FecTek: Enhancing Term Weight in Lexicon-Based Retrieval with Feature Context and Term-level Knowledge
Zunran Wang, Zhonghua Li, Wei Shen, Qi Ye, Liqiang Nie
TL;DR
FecTek tackles two key gaps in lexicon-based retrieval: enriching term weight with feature-context representations and introducing term-level knowledge guidance. It introduces the Feature Context Module (FCM) and Term-level Knowledge Guidance Module (TKGM) atop a BERT backbone, combining text-level contrastive learning with term-level supervision to produce improved term weights stored in an inverted index. Empirical results on MS MARCO show state-of-the-art performance for lexicon-based retrieval (MRR@10 up to 38.2 without distillation and up to 39.2 with distillation), outperforming several dense-vector retrievers. The approach demonstrates robust gains and offers practical benefits when integrated with reranker-based distillation, highlighting the value of combining feature-context and term-level knowledge in lexical retrieval pipelines.
Abstract
Lexicon-based retrieval has gained siginificant popularity in text retrieval due to its efficient and robust performance.

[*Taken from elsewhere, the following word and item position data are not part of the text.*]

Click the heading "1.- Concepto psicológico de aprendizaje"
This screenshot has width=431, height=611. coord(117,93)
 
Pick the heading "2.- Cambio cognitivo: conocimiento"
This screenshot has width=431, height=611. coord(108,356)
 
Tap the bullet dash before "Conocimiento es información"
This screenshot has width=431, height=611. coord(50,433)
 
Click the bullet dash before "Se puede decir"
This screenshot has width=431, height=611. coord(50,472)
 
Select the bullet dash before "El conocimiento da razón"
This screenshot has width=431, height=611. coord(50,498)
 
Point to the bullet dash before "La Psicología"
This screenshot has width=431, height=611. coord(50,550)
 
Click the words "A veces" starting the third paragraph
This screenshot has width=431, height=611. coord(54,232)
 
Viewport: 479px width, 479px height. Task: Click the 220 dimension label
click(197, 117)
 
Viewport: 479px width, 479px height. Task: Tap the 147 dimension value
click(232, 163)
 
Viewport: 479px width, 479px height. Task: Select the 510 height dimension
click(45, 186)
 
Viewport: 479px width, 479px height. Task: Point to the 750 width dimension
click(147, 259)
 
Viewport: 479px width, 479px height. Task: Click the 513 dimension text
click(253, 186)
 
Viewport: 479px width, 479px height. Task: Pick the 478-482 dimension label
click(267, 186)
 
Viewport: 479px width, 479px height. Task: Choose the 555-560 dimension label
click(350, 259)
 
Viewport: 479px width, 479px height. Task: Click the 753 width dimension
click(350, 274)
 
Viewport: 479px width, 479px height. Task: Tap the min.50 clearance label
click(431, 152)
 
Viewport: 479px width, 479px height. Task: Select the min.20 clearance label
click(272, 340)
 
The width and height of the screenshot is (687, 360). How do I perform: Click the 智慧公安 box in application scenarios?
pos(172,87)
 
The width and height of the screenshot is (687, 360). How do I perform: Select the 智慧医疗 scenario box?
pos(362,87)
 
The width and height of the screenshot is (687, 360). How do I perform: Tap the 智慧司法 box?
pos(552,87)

To further enhance performance of lexicon-based retrieval, researchers have been diligently incorporating state-of-the-art methodologies like Neural retrieval and text-level contrastive learning approaches. Nonetheless, despite the promising outcomes, current lexicon-based retrieval methods have received limited attention in exploring the potential benefits of feature context representations and term-level knowledge guidance. In this paper, we introduce an innovative method by introducing FEature Context and TErm-level Knowledge modules(FecTek). To effectively enrich the feature context representations of term weight, the Feature Context Module (FCM) is introduced, which leverages the power of BERT's representation to determine dynamic weights for each element in the embedding. Additionally, we develop a term-level knowledge guidance module (TKGM) for effectively utilizing term-level knowledge to intelligently guide the modeling process of term weight. Evaluation of the proposed method on MS Marco benchmark demonstrates its superiority over the previous state-of-the-art approaches.